Um conjunto de sete especialistas lança nesta sexta-feira (24), em São Paulo, o livro “Guia da Gestão Pública Antirracista”. A obra apresenta bases teóricas, análises e um plano de ação para fortalecer iniciativas de combate ao racismo institucional e às disparidades raciais.
Conforme a pesquisadora Clara Marinho, uma das responsáveis pelo livro, a iniciativa surgiu da constatação da ausência de um material prático que detalhasse as políticas existentes sobre ações antirracistas no serviço público, os principais obstáculos encontrados e as possibilidades de progresso.
Ela enfatiza que, além da legislação vigente, as políticas públicas podem se beneficiar da coleta de dados raciais realizada pelo Instituto Brasileiro de Geografia e Estatística (IBGE).
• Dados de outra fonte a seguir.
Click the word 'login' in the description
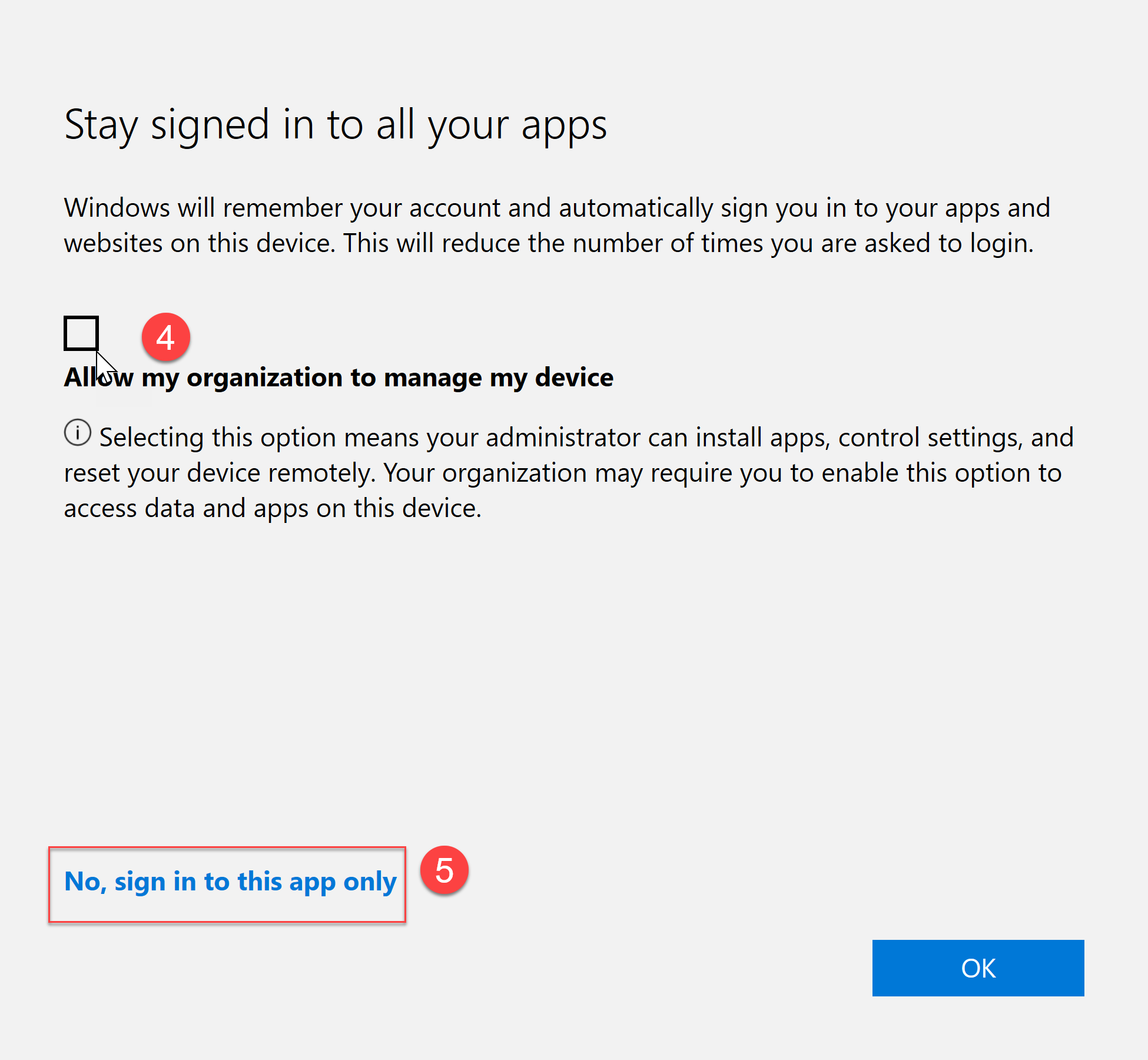This screenshot has height=1060, width=1148. [x=1000, y=243]
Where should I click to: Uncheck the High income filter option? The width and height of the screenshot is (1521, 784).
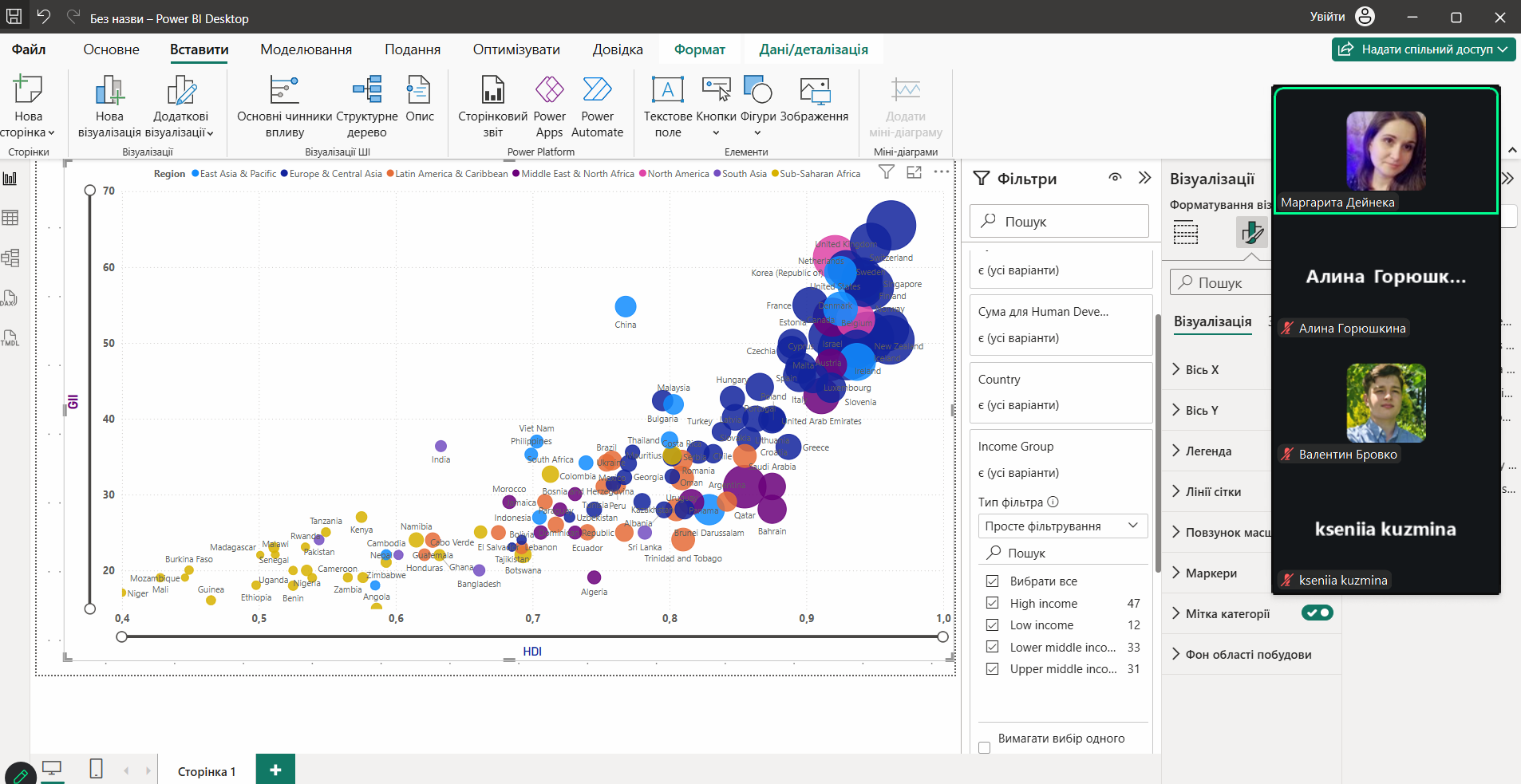pos(992,603)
Clara Marinho ressalta a importância de recursos que auxiliem os servidores a lidar com questões complexas, como o racismo.
A pesquisadora salienta que a publicação contribuirá para a identificação de estratégias de combate que podem ser implementadas.
“Funciona como uma introdução à política pública antirracista”, ela explica.
A autora observa que, mesmo com a administração pública contratando profissionais por meio de um processo aparentemente imparcial, como o concurso público, pessoas negras acabam concentradas em posições que demandam menor nível de qualificação.
“Essas posições estão mais distantes das chamadas áreas estratégicas de governo”, ela acrescenta.
Enfrentando as desigualdades
Além de Clara Marinho, a autoria do livro inclui Michael França, Giovani Rocha, Ellen da Silva, João Pedro Caleiro, Lia Pessoa e Karoline Belo.
O lançamento oficial ocorrerá às 19h no Instituto de Ensino e Pesquisa (Insper), com um debate entre os autores sobre o tema abordado na obra. No dia seguinte, segunda-feira (25), o livro será apresentado em Brasília, às 9h, na sede do Instituto de Pesquisa Econômica Aplicada (Ipea), e às 19h, na Livraria Circulares.
Segundo os autores, a publicação destina-se a gestores e líderes públicos com o objetivo de erradicar as desigualdades raciais. Clara Marinho reforça que é responsabilidade do Estado promover a igualdade racial e reconhecer as demandas sociais. “O livro é construído como um diálogo”, conclui.